• TRECHO:
━━━━━━━━━━━━━━━━

A palavra de um homem era o que havia de mais importante. Onde você a encontra hoje? Você deve estar dizendo; nossa, ele está pesado hoje. Estou? Se não me engano, foi um filósofo chamado Chapman que disse; “quando você olha a vida com mais profundidade, só encontra o desespero”.

Hoje, homem, entendo melhor o desespero de certos homens, pesados, amargurados.
Não, não se preocupe, não estou desesperado. Reflexivo, não desesperado. A minha infância deixou muito pouco espaço para o desespero no homem maduro que começo a ser.

Hereditariedade ou exemplo?

A hereditariedade é há muito tempo assumida pela Medicina. De maneira bem simples, nascemos e herdamos dos nossos pais alguns dos seus caracteres físicos e psicológicos. A Psicanálise, pelo menos alguns dos seus membros, vê de uma outra forma e aquilo que se atribui à hereditariedade, eles preferem dizer que se trata de exemplo, isto é, vemos e fazemos. È o que se diz muito com relação às crianças; criança vê, criança faz.

Diante da sua extrema complexidade, não me atreveria a discutir pensando em definir um tema como esse. Porém, na minha modesta opinião (aqui modéstia não tem nada a ver com aquela tão bem definida por Schopenhauer*; um dia converso com vocês sobre isso, vale a pena), deve ter um pouco de cada coisa.

━━━━━━━━━━━━━━━━

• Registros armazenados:

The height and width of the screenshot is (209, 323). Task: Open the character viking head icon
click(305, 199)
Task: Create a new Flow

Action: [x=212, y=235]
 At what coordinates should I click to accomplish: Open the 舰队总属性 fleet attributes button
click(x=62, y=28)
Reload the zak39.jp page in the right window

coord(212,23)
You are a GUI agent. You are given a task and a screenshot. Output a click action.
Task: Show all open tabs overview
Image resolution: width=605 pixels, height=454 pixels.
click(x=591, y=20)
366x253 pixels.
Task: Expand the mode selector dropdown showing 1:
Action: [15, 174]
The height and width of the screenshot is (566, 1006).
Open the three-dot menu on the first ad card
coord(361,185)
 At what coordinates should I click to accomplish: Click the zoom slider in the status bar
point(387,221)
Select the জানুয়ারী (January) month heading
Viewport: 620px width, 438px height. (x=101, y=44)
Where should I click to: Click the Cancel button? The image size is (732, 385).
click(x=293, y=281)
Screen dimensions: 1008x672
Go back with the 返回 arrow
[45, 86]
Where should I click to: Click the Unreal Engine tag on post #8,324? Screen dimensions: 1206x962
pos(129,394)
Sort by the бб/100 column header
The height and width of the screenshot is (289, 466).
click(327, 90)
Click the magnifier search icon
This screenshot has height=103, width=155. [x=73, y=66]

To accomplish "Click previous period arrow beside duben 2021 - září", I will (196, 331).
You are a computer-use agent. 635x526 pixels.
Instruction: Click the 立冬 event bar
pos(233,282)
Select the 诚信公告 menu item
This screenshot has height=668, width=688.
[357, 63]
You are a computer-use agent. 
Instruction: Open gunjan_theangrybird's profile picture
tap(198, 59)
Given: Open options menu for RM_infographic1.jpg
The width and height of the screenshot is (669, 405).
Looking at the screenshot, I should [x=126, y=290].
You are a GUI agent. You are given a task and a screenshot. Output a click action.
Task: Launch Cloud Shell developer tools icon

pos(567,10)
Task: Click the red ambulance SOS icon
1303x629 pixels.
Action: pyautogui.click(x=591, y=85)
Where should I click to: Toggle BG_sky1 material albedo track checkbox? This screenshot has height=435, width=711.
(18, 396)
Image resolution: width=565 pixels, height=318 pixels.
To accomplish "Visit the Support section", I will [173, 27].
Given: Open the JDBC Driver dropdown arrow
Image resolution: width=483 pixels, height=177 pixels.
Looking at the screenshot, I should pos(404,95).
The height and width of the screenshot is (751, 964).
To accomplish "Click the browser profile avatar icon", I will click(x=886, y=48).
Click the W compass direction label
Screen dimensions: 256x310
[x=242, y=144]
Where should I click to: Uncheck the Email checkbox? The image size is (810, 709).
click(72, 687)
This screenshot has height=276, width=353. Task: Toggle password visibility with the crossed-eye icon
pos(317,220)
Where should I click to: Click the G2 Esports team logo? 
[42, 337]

━━━━━━━━━━━━━━━━

• INSTRUÇÕES DA TAREFA:
Com base no trecho, explique por que quem escreve afirma não estar desesperado. Responda em uma a três frases.

• SUA RESPOSTA:
Quem escreve se diz reflexivo, e não desesperado, porque a infância deixou muito pouco espaço para o desespero no homem maduro que começa a ser.